• Tasks for this exercise:
1. Answer the following from the commentary on Lassègue's reading of Turing below, one answer per line:
(a) To pass, what must the computer be cognitively indistinguishable from?
(b) Who is named as Turing's biographer?
(c) Which book gives an account of British attempts to confuse German bombers guided by radio?
2. Write a continuation of the commentary on Lassègue's reading of Turing below, starting after its last line.

• Selected excerpt:
____
His perverse misreadings now allow Lassègue to go on, preposterously, to write,

Little by little, a kind of hierarchy in the players’ responses emerges from the text: the woman imitates herself (that is why she is a poor player), the man imitates the woman (he is therefore a better player than the woman). What about the machine which replaces the man in the second game? (p. 10)

Lassègue’s response to his wholly contrived and mis-premissed question is that the computer, when passing, really shows itself, and intelligence, to be male. To the contrary, and to insist on the literal reading of Turing that Lassègue officially demands (but hardly follows), what the computer has to do to pass, to prove it is a thinker, is to be cognitively indistinguishable from a human female. (I am reminded of one of the my daughter Casey’s first sentences, in her twenty-sixth month, "I am a person," which elicited a matronly "Of course you are, my dear" from the next table in a Cotswold restaurant. Baffled, and seeking to understand what this Cartesian announcement could possibly mean, I asked "Is Mommy a person?" and after some repetition eventually got a lisped "yesh." My further inquiry, "Is Daddy a person?" eventually elicited a "No.")

While I said I would not comment upon the rest of Lassègue’s paper, which reads like a manic parody of psychoanalysis, I would like to close by reminding the reader that Alan Turing, through his deciphering work during World War II, which effectively produced the digital electronic computer, has been said to have done more than anyone else to defeat Nazi Germany. Andrew Hodges, Turing’s biographer, gives a full account of this.4 In Brian Johnson’s The Secret War we also find a similar account along with an account of British attempts to confuse German bombers that were guided by radio to their targets at night. We also find there a haunting and premonitory echo of Turing’s imitation game.5

‘. . .They would say, "Das ist eine feind Stimme – an enemy voice, Don’t listen to it!" And we would reply, "Wir sind die rightige Stimme – We are the real voice." This would go on until the pilot became completely confused and didn’t know who was who.’

Though he presents the topic light-heartedly imitation was a serious business for Turing.6


Notes

1 Tekhnema 3, pp. 37-58.
2 A. M. Turing (1950), "Computing Machinery and Intelligence," Mind, vol. LIX, no. 236, pp.433-460.
____
• Material provided:
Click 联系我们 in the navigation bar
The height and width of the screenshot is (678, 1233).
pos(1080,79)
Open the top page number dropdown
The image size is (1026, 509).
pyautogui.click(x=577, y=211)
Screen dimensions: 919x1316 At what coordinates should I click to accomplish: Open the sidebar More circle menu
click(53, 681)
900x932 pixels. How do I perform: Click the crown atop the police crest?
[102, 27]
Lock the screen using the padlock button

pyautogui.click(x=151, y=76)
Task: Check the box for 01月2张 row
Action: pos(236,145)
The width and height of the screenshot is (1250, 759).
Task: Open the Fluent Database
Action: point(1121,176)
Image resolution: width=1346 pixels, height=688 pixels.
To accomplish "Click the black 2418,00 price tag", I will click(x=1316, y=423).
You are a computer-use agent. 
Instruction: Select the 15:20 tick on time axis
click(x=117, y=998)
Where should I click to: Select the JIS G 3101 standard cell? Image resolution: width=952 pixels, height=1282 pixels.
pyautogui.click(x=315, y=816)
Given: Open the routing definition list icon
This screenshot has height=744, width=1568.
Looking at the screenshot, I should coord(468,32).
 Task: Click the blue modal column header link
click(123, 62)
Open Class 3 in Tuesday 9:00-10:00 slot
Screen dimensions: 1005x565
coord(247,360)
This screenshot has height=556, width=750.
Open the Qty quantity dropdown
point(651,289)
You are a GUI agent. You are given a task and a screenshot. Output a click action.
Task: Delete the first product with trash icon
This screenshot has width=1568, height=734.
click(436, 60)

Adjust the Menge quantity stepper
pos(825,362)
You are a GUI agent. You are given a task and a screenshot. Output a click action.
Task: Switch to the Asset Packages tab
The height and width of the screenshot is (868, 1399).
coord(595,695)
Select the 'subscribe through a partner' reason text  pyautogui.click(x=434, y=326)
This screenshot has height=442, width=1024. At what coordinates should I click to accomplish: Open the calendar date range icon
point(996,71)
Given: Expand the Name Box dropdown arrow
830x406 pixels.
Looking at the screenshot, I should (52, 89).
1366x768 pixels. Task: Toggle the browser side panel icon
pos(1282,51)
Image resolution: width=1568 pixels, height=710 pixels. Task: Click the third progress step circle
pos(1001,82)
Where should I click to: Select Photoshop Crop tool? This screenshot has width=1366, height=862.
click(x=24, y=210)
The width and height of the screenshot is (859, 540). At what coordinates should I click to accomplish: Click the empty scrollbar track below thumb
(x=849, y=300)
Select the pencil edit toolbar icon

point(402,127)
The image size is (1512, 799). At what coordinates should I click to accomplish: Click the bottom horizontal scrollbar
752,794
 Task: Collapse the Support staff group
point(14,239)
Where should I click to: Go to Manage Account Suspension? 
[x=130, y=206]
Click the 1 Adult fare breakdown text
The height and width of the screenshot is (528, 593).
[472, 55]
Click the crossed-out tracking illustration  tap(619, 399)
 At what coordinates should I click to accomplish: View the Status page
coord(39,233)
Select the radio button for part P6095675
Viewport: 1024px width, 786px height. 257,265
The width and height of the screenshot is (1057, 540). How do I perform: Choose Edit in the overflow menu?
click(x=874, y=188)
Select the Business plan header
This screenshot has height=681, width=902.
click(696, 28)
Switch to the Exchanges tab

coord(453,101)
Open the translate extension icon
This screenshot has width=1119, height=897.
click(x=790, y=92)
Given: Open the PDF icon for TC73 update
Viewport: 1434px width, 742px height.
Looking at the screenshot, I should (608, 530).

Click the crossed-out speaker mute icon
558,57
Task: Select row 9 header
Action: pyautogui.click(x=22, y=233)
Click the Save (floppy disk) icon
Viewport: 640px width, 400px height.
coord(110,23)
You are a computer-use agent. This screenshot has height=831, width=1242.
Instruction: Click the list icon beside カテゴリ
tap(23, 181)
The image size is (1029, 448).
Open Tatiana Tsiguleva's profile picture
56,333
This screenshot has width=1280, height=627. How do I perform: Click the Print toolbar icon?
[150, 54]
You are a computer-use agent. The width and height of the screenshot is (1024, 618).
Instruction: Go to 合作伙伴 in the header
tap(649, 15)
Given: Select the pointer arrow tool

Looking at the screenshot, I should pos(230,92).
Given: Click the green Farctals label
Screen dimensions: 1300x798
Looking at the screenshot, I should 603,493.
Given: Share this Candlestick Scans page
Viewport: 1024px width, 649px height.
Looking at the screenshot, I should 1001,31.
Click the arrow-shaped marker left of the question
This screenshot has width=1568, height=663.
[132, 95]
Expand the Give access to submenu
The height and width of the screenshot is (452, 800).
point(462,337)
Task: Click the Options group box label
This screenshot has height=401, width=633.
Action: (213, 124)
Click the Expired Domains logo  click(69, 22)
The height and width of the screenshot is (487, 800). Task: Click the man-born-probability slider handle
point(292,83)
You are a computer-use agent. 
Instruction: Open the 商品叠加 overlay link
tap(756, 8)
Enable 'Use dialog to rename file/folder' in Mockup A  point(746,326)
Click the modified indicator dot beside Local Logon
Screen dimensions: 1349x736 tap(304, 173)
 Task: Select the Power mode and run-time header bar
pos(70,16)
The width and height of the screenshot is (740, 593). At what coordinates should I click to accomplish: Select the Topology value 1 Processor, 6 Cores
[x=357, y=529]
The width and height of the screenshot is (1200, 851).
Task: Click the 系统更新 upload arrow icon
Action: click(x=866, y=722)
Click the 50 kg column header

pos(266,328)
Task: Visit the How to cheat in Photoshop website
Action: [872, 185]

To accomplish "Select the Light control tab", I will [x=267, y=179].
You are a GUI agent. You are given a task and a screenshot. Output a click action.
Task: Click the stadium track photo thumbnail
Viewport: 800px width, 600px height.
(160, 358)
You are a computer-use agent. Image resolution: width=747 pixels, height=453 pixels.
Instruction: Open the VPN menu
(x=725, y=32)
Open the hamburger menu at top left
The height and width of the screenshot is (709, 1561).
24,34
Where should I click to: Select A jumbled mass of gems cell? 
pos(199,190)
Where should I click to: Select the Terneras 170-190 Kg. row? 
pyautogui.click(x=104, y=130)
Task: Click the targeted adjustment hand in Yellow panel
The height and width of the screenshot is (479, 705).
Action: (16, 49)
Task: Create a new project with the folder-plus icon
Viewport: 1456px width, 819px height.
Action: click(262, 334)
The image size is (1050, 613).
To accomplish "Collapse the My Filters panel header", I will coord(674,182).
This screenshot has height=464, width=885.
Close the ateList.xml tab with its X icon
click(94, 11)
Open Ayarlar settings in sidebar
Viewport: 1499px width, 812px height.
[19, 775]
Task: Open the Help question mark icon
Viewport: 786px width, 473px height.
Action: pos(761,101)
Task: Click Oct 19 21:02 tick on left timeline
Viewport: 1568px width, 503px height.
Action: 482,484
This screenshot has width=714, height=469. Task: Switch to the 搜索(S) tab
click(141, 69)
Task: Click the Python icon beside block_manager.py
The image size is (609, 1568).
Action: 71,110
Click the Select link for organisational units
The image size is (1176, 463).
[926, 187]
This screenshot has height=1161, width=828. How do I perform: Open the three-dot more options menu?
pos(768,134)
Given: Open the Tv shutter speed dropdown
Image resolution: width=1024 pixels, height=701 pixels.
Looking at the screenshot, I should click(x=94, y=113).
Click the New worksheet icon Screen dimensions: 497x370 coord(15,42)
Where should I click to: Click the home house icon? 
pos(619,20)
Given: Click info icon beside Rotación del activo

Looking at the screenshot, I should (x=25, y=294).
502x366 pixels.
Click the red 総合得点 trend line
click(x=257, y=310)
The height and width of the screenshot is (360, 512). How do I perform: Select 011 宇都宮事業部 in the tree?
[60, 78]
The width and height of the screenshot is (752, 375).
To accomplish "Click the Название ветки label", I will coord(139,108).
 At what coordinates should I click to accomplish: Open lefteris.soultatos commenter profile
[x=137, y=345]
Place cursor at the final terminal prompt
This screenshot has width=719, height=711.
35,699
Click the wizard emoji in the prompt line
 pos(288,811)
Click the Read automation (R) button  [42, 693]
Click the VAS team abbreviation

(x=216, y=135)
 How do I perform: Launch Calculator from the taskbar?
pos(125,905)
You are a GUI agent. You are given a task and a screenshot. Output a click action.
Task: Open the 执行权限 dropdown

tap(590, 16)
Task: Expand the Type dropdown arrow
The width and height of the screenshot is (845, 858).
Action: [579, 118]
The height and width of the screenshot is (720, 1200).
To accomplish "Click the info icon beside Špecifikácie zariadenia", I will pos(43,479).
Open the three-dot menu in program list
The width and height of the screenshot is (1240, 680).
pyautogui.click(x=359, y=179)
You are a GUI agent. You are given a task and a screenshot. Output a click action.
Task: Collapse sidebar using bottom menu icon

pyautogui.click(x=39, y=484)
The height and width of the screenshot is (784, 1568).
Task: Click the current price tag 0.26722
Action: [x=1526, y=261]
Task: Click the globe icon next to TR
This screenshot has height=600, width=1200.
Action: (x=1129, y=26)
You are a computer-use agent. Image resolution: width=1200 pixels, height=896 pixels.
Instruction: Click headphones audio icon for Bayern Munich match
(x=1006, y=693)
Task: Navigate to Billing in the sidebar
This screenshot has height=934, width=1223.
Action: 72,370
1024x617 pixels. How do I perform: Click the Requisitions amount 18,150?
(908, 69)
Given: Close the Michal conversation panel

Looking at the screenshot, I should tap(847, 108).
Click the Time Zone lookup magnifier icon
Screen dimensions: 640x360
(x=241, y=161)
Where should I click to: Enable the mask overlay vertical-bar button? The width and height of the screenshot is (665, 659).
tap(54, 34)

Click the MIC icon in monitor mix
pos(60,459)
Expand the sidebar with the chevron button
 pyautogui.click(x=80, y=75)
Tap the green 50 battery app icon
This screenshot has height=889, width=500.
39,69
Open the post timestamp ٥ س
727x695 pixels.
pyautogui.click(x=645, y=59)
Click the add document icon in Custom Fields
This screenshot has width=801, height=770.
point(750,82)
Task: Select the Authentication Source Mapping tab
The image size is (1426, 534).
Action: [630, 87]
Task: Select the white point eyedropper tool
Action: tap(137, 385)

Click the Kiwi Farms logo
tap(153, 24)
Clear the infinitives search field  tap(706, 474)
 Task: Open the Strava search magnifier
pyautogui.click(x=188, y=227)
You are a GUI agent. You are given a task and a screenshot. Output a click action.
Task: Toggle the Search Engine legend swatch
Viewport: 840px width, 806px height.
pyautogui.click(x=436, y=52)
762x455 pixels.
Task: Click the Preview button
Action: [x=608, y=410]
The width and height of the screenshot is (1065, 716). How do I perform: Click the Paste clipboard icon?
____
• Task-by-task results:
1.
(a) A human female.
(b) Andrew Hodges.
(c) Brian Johnson's The Secret War.

2.
3 Lest the reader still harbor some suspicion that Turing's assignment of the different roles to the sexes in the particular formulation of the test he gives in "Computing Machinery and Intelligence" might still be very important, I note that Turing had, in his "Intelligent Machinery" report, given a shorter description of the test in which a man takes the "human-thinker" role of the woman and is pitted against a computer program (with the same arrangement of rooms and communications). Turing submitted the "Intelligent Machinery" report to the National Physical Laboratory two years before publication of his Mind paper. See "Intelligent Machinery" in Machine Intelligence 5, Bernard Meltzer and Donald Michie, eds. (New York: American Elsevier Publishing Co., 1970), p. 23.
4 A. Hodges, Alan Turing: The Enigma (New York: Simon & Schuster, 1984). The title is not the one Lassègue gives, viz., "Alan Turing, the Enigma of Intelligence." Doubtless someone abler than I could extract enormous insights from this slip.
5 B. Johnson, The Secret War (London: Methuen, 1978), p. 144.
6 For amusing accounts of a related attack on Turing that fizzled, consult my An Invitation to Cognitive Science (Oxford: Blackwell 1991), p. 127-28. In Ian McEwan's The Imitation Game protagonist Cathy Raine, hoping to do her bit despite the granite assurance of her male chauvinist society that she is a decorative non-entity becomes one of the hundreds of Bletchley women who, in complete ignorance of what they were really doing, endlessly recorded and transcribed the radio signals that fed the fledgling electronic brains that "Turner" and other males in Hut Eight directed. By seducing Turner, Raines manages to learn what is really going on and as "the woman who knows" is locked up for the War's duration. In fact, however, the real Hut Eight contained a female mathematician, like Turing a graduate of Cambridge University, and Turing eventually proposed marriage to her, and the two retained a friendly relationship long after she withdrew from the engagement.